* _Problem to solve_: Work out how many lines of the listing hold "button" and return that number by itself.

* _Input data_:
════════════════════

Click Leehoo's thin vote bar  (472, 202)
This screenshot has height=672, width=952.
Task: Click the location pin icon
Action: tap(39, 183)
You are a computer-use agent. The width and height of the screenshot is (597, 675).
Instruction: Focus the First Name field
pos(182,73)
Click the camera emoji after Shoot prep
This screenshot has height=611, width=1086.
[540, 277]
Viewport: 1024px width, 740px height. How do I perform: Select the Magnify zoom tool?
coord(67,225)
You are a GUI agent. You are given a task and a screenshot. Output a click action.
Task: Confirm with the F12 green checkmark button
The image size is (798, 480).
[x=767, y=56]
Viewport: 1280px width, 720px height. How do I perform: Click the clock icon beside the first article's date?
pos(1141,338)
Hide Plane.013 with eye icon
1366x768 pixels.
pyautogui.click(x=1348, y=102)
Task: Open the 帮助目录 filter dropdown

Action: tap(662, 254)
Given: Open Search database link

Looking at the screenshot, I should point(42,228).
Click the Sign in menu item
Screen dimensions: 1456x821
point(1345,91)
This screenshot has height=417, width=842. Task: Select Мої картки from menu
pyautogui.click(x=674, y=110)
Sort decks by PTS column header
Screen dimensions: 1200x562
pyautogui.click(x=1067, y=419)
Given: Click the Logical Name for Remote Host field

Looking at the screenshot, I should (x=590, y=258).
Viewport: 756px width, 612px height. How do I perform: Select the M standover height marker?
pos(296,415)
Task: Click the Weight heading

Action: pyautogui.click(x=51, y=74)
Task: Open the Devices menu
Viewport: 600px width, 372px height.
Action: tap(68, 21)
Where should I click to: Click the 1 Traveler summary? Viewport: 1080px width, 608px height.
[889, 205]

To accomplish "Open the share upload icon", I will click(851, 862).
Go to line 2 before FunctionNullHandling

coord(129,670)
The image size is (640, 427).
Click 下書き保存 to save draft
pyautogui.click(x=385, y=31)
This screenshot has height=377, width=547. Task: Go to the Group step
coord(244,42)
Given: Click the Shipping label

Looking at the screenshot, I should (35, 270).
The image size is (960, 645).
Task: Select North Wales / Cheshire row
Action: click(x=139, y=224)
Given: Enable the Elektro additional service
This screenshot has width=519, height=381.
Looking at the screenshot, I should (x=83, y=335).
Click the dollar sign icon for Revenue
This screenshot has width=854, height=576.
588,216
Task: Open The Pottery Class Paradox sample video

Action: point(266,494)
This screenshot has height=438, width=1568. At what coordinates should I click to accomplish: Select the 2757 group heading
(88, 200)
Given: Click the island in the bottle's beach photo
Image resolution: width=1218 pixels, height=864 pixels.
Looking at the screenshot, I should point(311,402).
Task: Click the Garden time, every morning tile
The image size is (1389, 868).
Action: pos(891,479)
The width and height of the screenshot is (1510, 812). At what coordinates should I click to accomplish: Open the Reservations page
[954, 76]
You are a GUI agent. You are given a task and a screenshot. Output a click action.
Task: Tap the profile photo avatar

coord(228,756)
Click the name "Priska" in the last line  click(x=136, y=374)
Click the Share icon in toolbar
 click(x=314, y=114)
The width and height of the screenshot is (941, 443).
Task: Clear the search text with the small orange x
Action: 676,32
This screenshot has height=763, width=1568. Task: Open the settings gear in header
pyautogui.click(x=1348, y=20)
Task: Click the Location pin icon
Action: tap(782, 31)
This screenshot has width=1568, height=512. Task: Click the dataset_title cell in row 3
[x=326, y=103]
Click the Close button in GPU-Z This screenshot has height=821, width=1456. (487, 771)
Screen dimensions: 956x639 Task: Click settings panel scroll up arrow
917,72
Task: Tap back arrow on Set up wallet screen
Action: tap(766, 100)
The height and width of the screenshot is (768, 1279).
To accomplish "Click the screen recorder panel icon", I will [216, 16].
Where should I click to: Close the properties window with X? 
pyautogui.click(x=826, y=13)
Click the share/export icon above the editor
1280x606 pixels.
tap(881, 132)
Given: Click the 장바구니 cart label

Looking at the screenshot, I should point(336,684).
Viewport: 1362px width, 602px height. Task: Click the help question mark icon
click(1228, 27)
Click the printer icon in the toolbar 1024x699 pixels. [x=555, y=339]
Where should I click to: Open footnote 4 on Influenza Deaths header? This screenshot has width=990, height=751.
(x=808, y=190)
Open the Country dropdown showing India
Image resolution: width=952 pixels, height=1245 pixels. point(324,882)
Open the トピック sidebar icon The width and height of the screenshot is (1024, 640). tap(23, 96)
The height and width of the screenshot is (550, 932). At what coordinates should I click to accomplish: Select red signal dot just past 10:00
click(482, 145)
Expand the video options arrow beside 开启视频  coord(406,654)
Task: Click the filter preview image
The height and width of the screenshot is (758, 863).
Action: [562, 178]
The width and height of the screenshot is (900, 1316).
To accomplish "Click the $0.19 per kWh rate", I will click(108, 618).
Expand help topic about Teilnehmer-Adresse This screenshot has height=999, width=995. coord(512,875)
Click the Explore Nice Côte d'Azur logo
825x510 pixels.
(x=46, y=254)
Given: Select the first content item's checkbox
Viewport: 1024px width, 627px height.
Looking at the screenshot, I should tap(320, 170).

════════════════════

* _Exercise result_: 2